-- START OF Records supplied --
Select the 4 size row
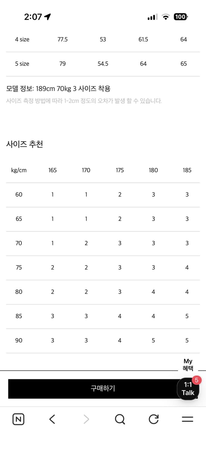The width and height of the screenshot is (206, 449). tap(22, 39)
-- END OF Records supplied --
-- START OF Records supplied --
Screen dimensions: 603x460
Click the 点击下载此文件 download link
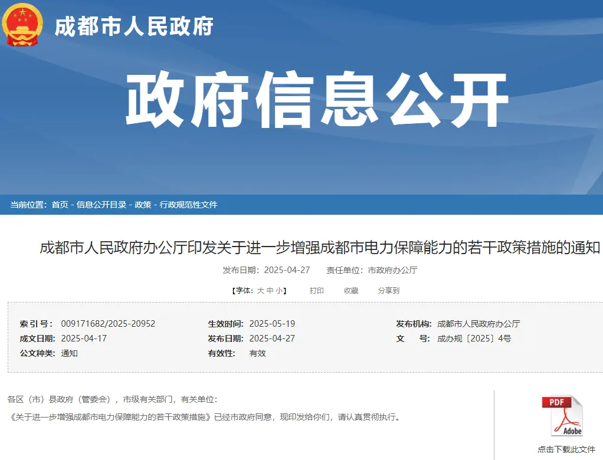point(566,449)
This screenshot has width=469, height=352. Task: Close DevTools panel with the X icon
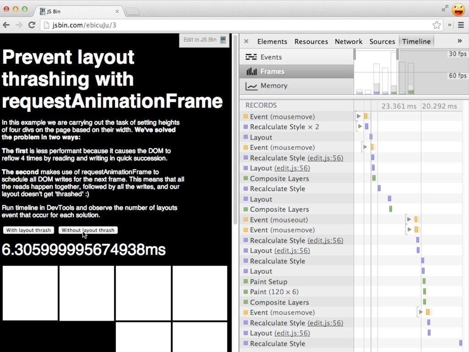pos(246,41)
-- END OF Records supplied --
-- START OF Records supplied --
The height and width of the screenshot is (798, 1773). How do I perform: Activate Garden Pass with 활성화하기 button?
-- END OF Records supplied --
[Set problem] Put everything from the line containing "This screenshot has" down through the line containing "pos(246,41)" (both lines included) into a two-column CSV with the headers text and answer. Give one row per entry, put each value in a single quoted field with line breaks turned into spaces, and leave the pictures out.

[Answer in full]
text,answer
"This screenshot has width=469, height=352. Task: Close DevTools panel with the X icon","pos(246,41)"